(Dataset entries)
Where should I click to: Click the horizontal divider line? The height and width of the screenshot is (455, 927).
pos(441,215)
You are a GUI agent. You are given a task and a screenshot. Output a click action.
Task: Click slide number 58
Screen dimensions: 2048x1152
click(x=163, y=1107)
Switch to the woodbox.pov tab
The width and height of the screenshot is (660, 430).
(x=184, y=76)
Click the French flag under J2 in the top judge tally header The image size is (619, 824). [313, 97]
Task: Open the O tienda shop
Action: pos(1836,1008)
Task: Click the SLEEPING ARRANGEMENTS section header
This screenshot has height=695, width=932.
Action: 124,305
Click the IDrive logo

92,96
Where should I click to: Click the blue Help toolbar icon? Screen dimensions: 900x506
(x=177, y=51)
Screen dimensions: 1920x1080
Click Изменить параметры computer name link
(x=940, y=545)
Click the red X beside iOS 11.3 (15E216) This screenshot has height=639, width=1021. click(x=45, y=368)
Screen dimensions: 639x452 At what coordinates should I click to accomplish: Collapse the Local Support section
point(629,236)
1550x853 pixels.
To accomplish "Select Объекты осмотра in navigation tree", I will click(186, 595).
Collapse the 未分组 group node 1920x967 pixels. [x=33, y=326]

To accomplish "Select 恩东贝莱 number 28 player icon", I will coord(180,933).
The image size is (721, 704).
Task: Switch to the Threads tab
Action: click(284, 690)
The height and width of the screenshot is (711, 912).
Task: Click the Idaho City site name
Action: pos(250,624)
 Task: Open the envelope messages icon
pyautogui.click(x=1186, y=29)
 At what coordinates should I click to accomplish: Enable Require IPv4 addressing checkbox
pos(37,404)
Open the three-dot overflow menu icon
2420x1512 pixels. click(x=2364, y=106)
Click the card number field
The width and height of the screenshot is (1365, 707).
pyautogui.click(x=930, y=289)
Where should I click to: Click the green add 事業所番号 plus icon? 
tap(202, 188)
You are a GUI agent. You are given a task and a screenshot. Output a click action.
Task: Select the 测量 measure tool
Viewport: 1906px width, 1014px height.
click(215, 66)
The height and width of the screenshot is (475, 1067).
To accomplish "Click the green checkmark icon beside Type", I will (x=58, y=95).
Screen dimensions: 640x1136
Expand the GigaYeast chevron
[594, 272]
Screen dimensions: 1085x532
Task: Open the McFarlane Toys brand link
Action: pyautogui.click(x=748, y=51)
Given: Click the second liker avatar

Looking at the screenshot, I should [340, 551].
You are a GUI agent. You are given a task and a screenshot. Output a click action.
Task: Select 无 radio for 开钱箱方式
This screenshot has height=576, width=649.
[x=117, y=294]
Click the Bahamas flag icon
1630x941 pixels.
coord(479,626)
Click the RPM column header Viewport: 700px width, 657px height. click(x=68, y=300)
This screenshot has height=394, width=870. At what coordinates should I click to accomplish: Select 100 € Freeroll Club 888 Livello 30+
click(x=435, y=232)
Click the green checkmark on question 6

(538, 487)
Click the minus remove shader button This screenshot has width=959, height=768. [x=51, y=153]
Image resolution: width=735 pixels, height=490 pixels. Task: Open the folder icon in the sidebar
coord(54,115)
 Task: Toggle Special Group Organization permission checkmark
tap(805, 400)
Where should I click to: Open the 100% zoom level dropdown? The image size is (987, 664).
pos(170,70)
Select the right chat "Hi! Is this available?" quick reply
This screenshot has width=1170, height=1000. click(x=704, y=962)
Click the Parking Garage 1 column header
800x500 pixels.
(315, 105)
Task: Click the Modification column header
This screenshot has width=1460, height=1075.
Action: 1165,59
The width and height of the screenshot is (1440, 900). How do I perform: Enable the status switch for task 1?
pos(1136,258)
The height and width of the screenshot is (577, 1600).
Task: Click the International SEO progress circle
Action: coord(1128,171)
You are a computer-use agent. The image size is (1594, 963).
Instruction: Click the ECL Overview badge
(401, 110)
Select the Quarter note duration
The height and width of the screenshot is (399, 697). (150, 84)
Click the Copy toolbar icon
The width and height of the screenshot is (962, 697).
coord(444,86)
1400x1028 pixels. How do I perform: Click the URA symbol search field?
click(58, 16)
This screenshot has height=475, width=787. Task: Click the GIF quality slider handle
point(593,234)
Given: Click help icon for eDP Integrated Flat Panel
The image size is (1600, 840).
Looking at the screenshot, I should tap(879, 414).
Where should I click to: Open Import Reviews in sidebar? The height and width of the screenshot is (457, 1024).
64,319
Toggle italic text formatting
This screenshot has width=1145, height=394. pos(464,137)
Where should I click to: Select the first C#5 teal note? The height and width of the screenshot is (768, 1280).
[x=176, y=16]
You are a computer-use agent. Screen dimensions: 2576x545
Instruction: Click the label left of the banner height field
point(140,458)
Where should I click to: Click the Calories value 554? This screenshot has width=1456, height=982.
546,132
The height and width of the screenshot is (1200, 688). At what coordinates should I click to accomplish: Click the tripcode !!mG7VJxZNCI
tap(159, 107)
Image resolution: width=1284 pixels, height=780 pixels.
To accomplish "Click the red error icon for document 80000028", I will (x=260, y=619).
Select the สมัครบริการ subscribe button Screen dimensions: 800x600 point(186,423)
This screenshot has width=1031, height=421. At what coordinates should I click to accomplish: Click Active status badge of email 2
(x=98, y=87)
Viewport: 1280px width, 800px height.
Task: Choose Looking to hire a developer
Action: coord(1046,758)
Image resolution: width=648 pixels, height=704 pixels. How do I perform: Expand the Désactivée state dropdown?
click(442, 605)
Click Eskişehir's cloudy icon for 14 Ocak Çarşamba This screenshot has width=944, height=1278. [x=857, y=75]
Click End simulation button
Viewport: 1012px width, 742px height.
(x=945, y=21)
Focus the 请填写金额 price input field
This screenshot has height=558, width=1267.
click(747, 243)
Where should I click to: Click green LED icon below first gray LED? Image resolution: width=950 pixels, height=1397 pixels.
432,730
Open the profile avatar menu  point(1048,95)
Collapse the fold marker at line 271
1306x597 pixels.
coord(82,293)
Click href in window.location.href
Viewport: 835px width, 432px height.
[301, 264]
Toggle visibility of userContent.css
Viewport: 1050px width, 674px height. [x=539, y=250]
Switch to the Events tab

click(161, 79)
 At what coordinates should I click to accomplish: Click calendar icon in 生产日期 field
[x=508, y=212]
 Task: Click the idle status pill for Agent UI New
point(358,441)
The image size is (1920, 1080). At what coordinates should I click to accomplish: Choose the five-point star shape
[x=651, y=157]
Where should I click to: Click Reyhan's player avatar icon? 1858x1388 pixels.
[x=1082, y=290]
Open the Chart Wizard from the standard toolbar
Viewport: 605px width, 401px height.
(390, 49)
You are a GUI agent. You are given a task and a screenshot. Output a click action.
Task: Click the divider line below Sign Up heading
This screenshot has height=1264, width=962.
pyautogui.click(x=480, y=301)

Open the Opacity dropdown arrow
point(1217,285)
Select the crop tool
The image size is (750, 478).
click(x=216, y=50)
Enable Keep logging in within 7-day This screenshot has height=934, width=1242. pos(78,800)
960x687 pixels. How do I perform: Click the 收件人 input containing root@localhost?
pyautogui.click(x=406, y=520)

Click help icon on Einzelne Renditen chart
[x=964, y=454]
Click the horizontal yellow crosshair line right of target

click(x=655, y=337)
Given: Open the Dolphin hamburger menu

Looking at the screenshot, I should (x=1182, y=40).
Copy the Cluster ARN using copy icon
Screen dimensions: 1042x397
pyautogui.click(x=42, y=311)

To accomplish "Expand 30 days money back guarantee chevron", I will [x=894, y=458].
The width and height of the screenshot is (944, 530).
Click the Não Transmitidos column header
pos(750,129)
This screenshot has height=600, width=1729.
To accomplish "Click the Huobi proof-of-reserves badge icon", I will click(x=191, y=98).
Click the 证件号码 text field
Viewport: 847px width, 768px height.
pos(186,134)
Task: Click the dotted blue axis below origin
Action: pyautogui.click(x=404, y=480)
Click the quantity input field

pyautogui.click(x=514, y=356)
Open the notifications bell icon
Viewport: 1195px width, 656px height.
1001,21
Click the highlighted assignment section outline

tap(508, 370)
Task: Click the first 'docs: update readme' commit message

# [Directions]
Every line that contains the string "beside" should be copied from the entries.

# [Written answer]
Click the red X beside iOS 11.3 (15E216) This screenshot has height=639, width=1021. click(x=45, y=368)
To accomplish "Click the green checkmark icon beside Type", I will (x=58, y=95).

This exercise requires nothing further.